Limbah sisa makanan dari program MBG juga menjadi catatannya. Di mana sampah sisa makanan dapat dikelola sekolah, dan di Surabaya sudah ada pengolahan di sekolah.

"Kalau kami timbang di SMPN 13 satu anak membuang 25-40 gram sampah makanan. Ini menambah beban pemkot. Artinya satu sekolah 40 kg per hari kalau siswa 1.000," sebutnya.

Wawan menjelaskan, bila sampah sisa makanan tidak diolah dengan baik akan menghasilkan gas metan. Sampah makanan di Surabaya juga sangat dicari peternak maggot, ayam, ternak ikan, sehingga dapat bekerja sama agar jelas sampahnya ke mana.

"Ini mugkin dapat perhatian serius. Banyak pengolahan sampah maggot tidak jalan karena sampahnya kurang. Di Surabaya ada pusat pengolahan maggot di Surabaya Utara, Kebonsari dan beberapa dikelola masyarakat. Dikelola pemkot ada di Wonorejo, Bratang Kebun Bibit, dan TPU Jambangan," urainya.

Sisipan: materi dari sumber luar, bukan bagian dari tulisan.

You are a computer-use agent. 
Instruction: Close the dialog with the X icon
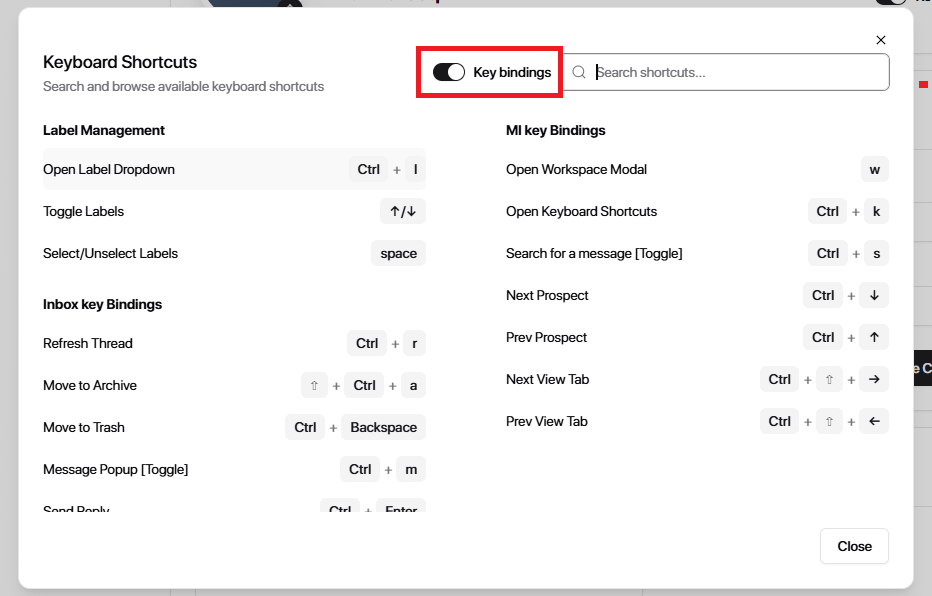(881, 40)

"Kalau uji coba ada kemasan, kotak makan, ada kemasan susu, sisa makanan. Kalau tidak diolah dengan baik akan menambah beban kota. Seharusnya bisa jadi potensi dan edukasi sekolah dan kampung. Karena kalau jadi maggot lumayan, diolah 12 hari bisa panen, 1 kg maggot Rp 7.000, 100 kg sampah akan menghasilkan maggot 10 kg, dan menghasilkan kompos sisa maggot itu jauh lebi subur dari kompos biasanya," pungkasnya.